According to ESPN.com's Pat McManamon, Jackson shouldered responsibility for the team's struggles: "[Winning] is the one thing I came here for, and I have not delivered that to this organization or the football team; for that I apologize. I promise you this: I am going to do everything in my power from this moment on with the help and resources within our organization to get this organization turned to winning."
Despite going just 1-31 in two seasons with the Browns, Jackson will return as head coach in 2018.
The Browns fell 28-24 to the Pittsburgh Steelers in Sunday's regular-season finale despite Pittsburgh sitting quarterback Ben Roethlisberger, running back Le'Veon Bell and wide receiver Antonio Brown.
Jackson acknowledged the difficulty of getting through such a futile season, but he spoke positively regarding the future: "I understand the disappointment that all feel right now because I think we are all working through it, but I know one thing, we are going to do everything we can as an organization to get the Cleveland Browns to where we feel they are a winning football team."
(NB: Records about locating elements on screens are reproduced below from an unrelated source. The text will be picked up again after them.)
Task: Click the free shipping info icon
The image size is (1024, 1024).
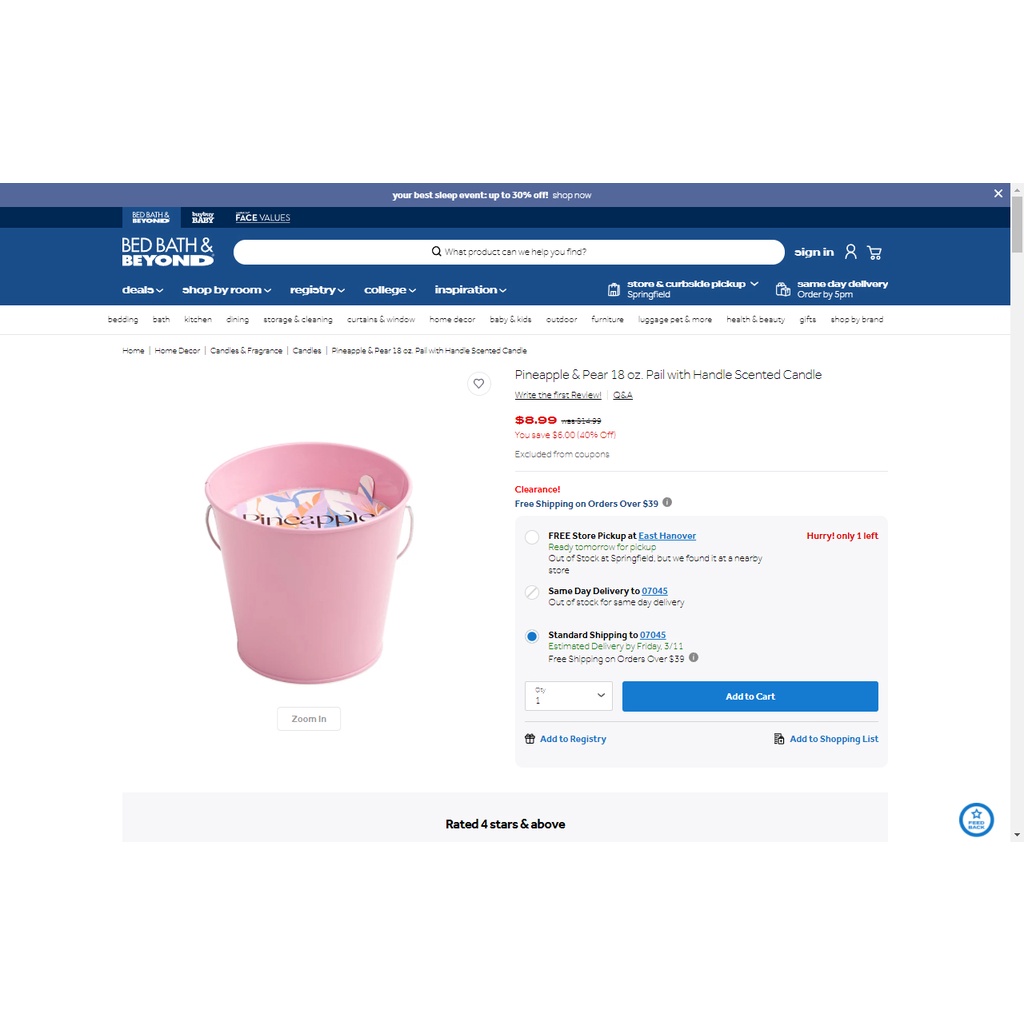Action: point(667,502)
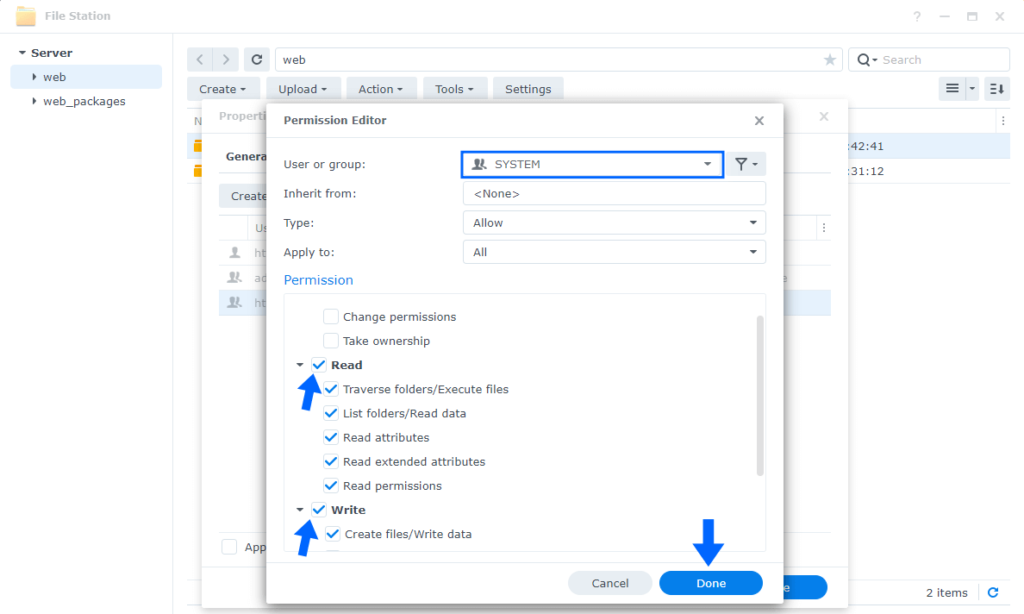Enable the Change permissions checkbox

[x=331, y=316]
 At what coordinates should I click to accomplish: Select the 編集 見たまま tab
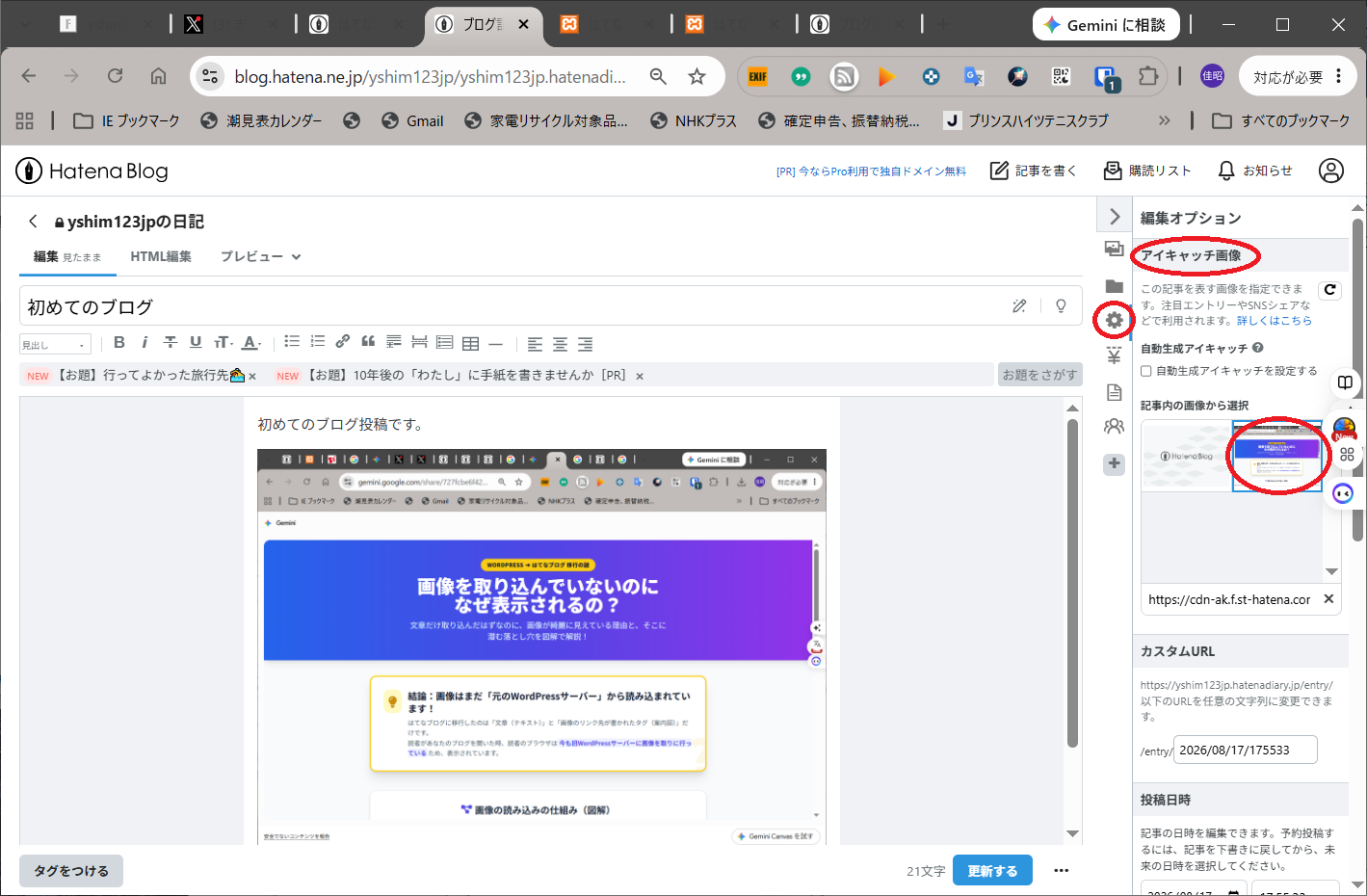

The 52-year-old coach also discussed the fact that a winless season will always be attached to him, saying, "This is going to be next to my name for the rest of my life. This is part of my legacy now, some of the players that are here, the coaches that are here, everybody."
With the Buffalo Bills qualifying for the playoffs Sunday, the Browns now have the NFL's longest postseason drought, as they have not made it since 2002.
New general manager John Dorsey will be tasked with steering the ship in the right direction, and he has some ideal assets to do so.
With the No. 1 and No. 4 overall selections in the 2018 NFL draft at his disposal, Dorsey will have the ability to land a franchise quarterback such as Sam Darnold or Josh Rosen, as well as a potential game-changer at another position like running back Saquon Barkley, defensive back Minkah Fitzpatrick or defensive end Bradley Chubb.